Nach Angaben der Organisatoren haben rund 50.000 Demonstranten an diesem Sonntag eine 90 km lange Menschenkette gegen die belgischen Riskio-AKWs Tihange 2 bei Lüttich und Doel 3 bei Antwerpen gebildet. Mit dieser Aktion forderten die Atomkraftgegner aus Belgien, Deutschland und den Niederlanden die Abschaltung der Pannenreaktoren.

Mehrmals wurden tausende kleiner Risse in den Reaktorbehältern entdeckt. Experten zweifeln an der Sicherheit der beiden Reaktoren bei Störfällen.
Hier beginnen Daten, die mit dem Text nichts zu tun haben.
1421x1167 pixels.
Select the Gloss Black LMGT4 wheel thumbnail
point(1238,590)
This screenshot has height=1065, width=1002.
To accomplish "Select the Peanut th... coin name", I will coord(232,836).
Doch die belgische Atomaufsichtsbehörde, die Föderalagentur für Nuklearkontrolle (FANK) hat nach Untersuchungen entschieden, dass die Reaktoren am Netz bleiben dürfen.

Eine "Kettenreaktion", von Tihange über Maastricht bis Achen soll die Verantwortlichen nun wachrütteln. "Ich möchte, dass Tihange abgeschaltet wird. Ich halte das für unsicher. Wir wohnen in der Region. Ich habe Angst um mein Kind und möchte, dass mein Kind gesund aufwächst", erklärte eine Demonstrantin.
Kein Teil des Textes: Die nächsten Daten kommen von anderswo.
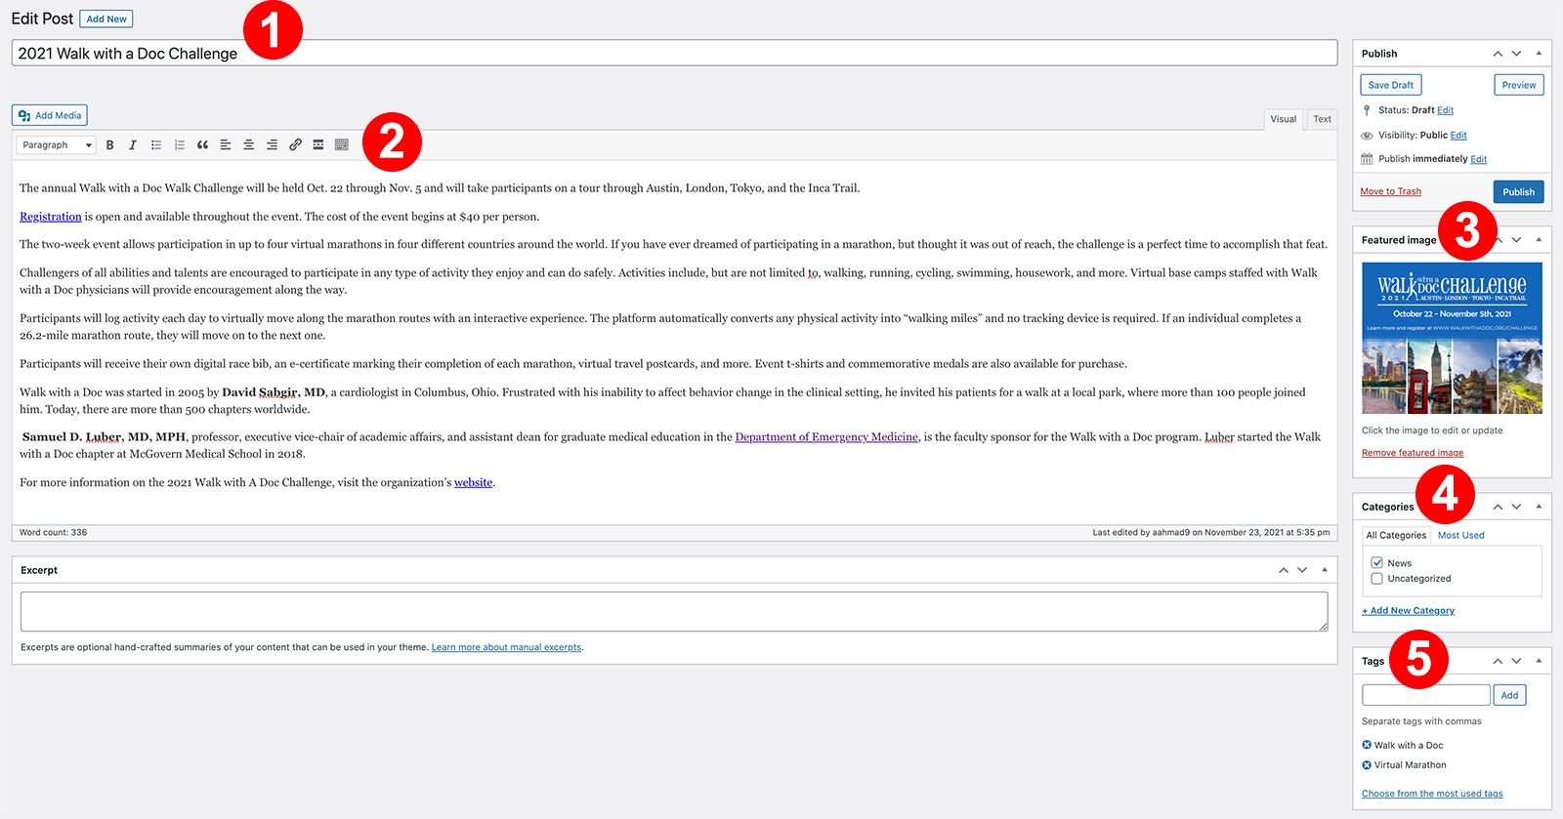Open the Paragraph format dropdown
Screen dimensions: 1563x819
click(x=57, y=145)
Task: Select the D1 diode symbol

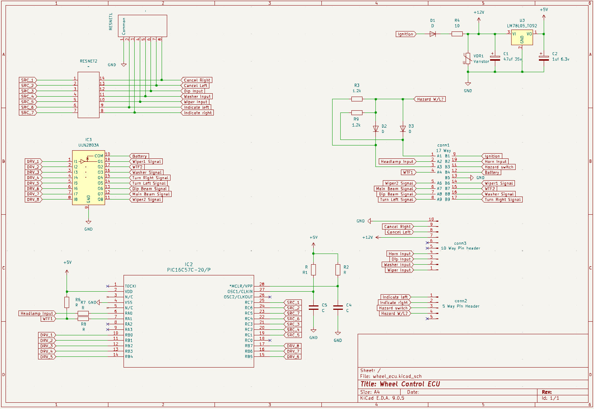Action: (432, 34)
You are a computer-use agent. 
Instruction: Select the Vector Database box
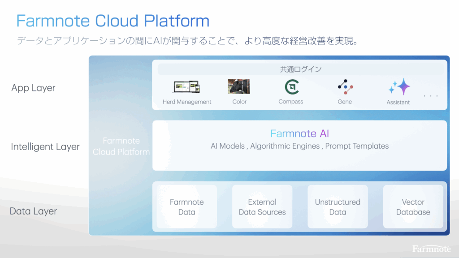pos(413,207)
Die Veranstalter hatten ausgerechnet, dass rund 60.000 Personen nötig sein würden, um die 90 km lange Strecke mit Demonstranten abzudecken. Doch mit 50.000 Personen, hätten sie ihr Ziel auch erreicht, so die Veranstalter.

Fast auf der ganzen Strecke habe man Demonstranten je nach Anmeldung platzieren können, unterstrich die Sprecherin Clémentine Squevin.
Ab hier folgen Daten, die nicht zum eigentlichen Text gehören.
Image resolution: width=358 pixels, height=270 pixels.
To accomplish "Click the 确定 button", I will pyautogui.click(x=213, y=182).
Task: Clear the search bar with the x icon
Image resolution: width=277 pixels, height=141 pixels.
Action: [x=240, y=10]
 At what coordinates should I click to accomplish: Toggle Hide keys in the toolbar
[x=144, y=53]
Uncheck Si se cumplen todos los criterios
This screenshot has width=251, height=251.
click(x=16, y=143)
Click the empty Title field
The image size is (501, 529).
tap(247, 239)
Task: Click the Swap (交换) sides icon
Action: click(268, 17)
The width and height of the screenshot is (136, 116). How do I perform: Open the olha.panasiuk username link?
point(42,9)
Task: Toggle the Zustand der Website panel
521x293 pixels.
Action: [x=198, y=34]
Unter den Teilnehmern befanden sich zahlreiche bekannte Gesichter wie der Lütticher Schauspieler Bouli Lanners, der belgische Abgeordnete Jean-Marc Nollet und viele Mitglieder grüner Parteien. Auch die wallonische CDH-Abgeordnete, Clotilde Leal Lopez, und der Sprecher von PTB, Raoul Hedebouw, machten Teil der Kette aus.

Organisiert wurde die Kette über Grenzen hinweg, von Belgiern, Niederländern und Deutschen, darunter die Aktionsgruppen "Stop Tihange", "Fin du Nucléaire" und "Aachener Aktionsbündnis gegen Atomenergie".

Für den Aachener Oberbürgermeister Marcel Philipp ist klar: Falls es zu einem Unfall kommt, sind alle betroffen, nicht nur die Leute in unmittelbarer Nähe der Reaktoren. "Ein Unfall des Atomkraftwerks kennt keine Landesgrenzen und deshalb ist es in gewisser Weise eine europäische Aufgabe, wenn auch noch nicht formal - sicherlich ist es aber eine europäische Sorge der Menschen, die sich hier mit der Menschenkette verbinden, Niederländer, Belgier, Deutsche. Es ist kein Gegeneinander, sondern ein gemeinsames Vortragen von Sorgen", sagte Philipp (CDU) am Sonntag.

Neben der Forderung vieler Teilnehmer zur Abschaltung der belgischen Pannen-Akws drängen zahlreiche Demonstranten auch darauf, dass Deutschland seine Uranfabriken in Lingen und Gronau schließt, die in die belgischen Werke exportieren. Insgesamt wollen  die Veranstalter einen sofortigen Umstieg auf erneuerbare Energien.